PLoS ONE (Jan 2024)
Deep learning for 3D cephalometric landmarking with heterogeneous multi-center CBCT dataset.
Abstract
Cephalometric analysis is critically important and common procedure prior to orthodontic treatment and orthognathic surgery. Recently, deep learning approaches have been proposed for automatic 3D cephalometric analysis based on landmarking from CBCT scans. However, these approaches have relied on uniform datasets from a single center or imaging device but without considering patient ethnicity. In addition, previous works have considered a limited number of clinically relevant cephalometric landmarks and the approaches were computationally infeasible, both impairing integration into clinical workflow. Here our aim is to analyze the clinical applicability of a light-weight deep learning neural network for fast localization of 46 clinically significant cephalometric landmarks with multi-center, multi-ethnic, and multi-device data consisting of 309 CBCT scans from Finnish and Thai patients.
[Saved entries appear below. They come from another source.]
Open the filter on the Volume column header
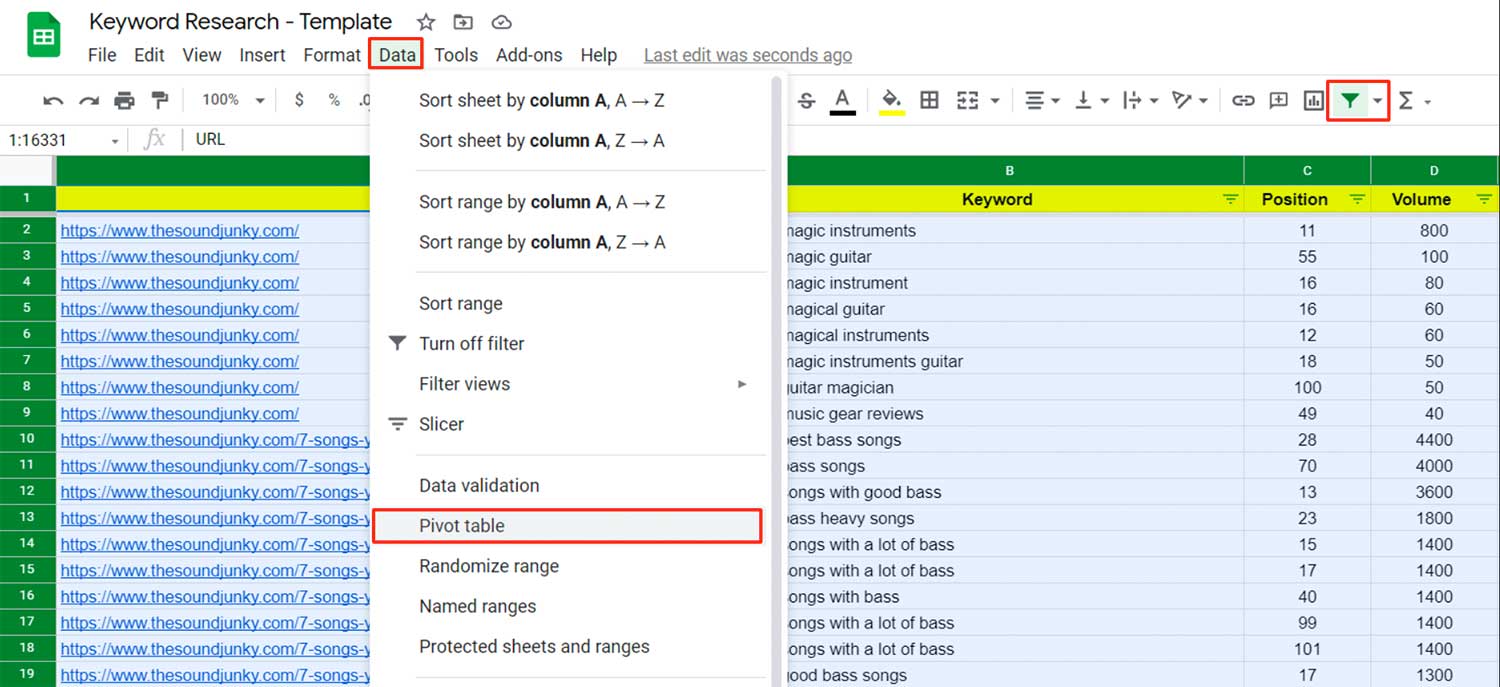Viewport: 1500px width, 687px height. 1485,200
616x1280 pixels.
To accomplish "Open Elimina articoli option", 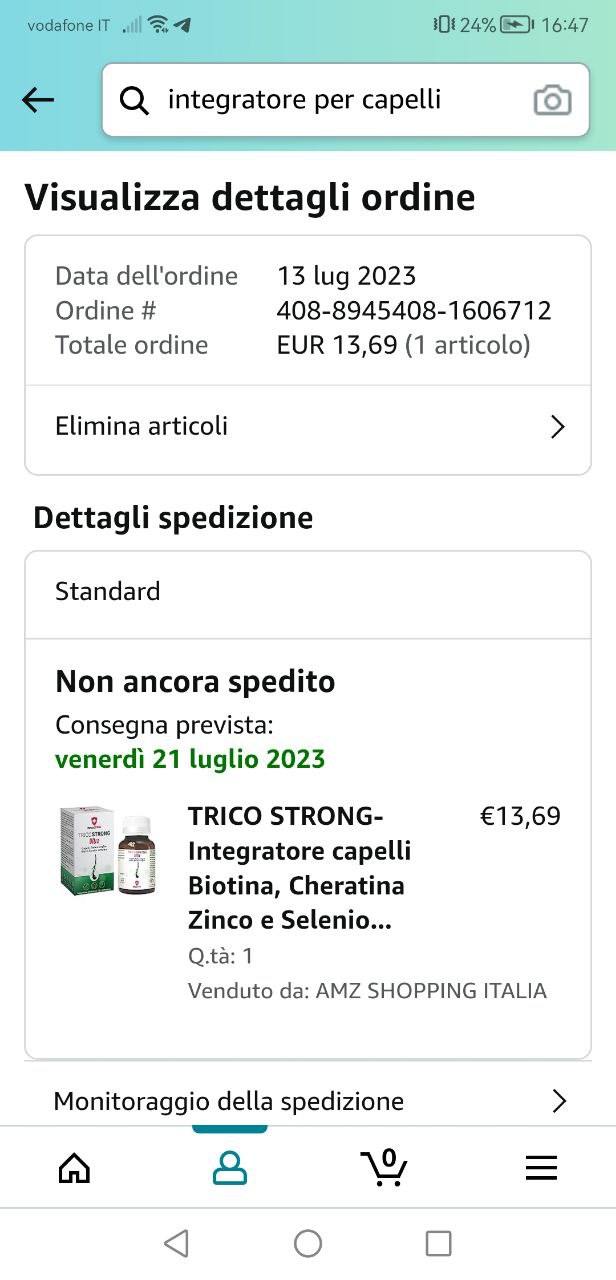I will (141, 426).
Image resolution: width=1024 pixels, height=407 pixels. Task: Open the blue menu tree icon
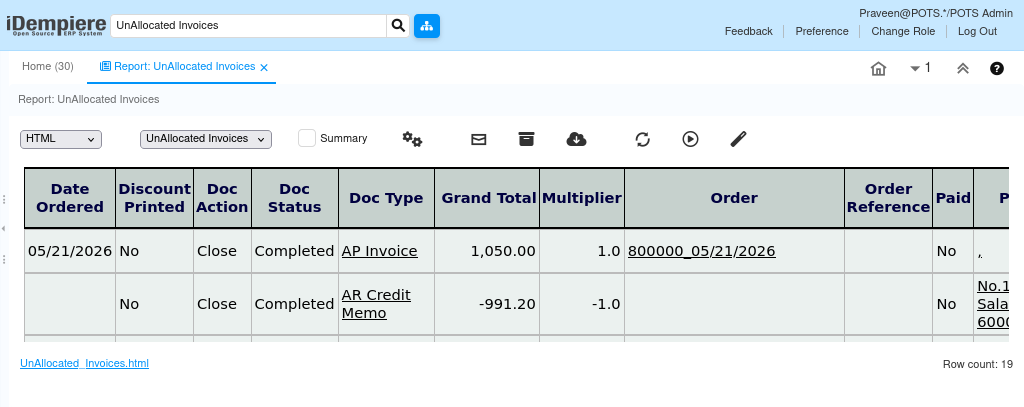[x=426, y=25]
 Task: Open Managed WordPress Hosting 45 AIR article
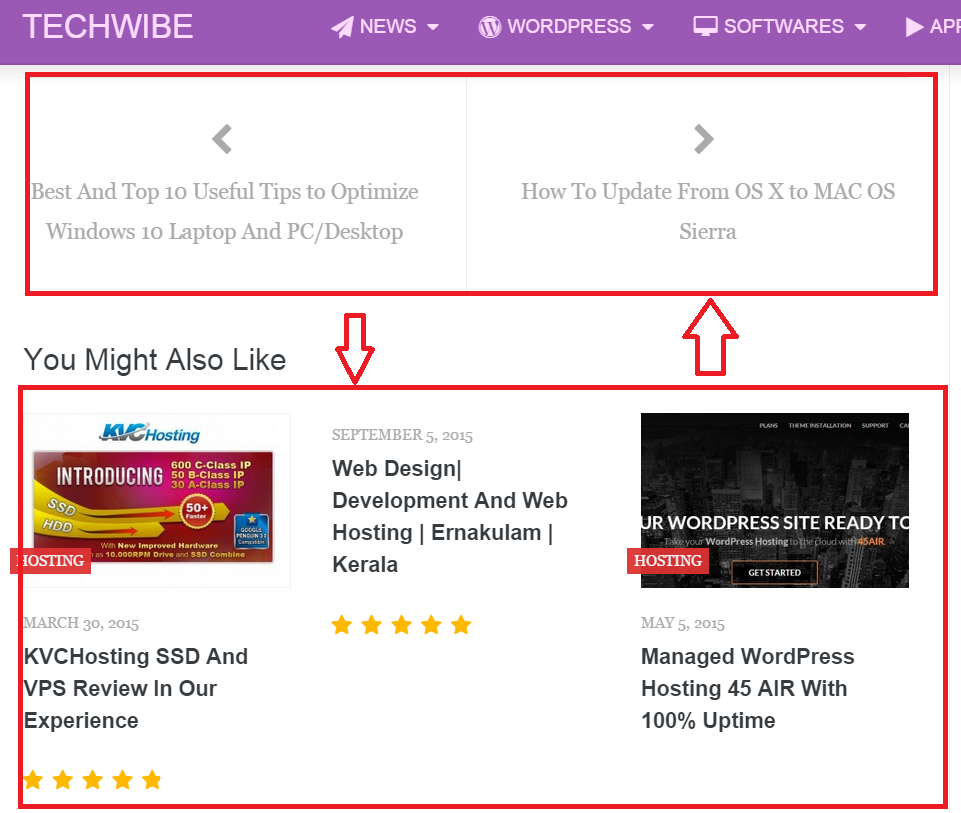[x=748, y=688]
The localization performance of our approach resulted in the mean distance of 1.99 ± 1.55 mm for the Finnish cohort and 1.96 ± 1.25 mm for the Thai cohort. This performance turned out to be clinically significant i.e., ≤ 2 mm with 61.7% and 64.3% of the landmarks with Finnish and Thai cohorts, respectively. Furthermore, the estimated landmarks were used to measure cephalometric characteristics successfully i.e., with ≤ 2 mm or ≤ 2° error, on 85.9% of the Finnish and 74.4% of the Thai cases. Between the two patient cohorts, 33 of the landmarks and all cephalometric characteristics had no statistically significant difference (p < 0.05) measured by the Mann-Whitney U test with Benjamini-Hochberg correction. Moreover, our method is found to be computationally light, i.e., providing the predictions with the mean duration of 0.77 s and 2.27 s with single machine GPU and CPU computing, respectively. Our findings advocate for the inclusion of this method into clinical settings based on its technical feasibility and robustness across varied clinical datasets.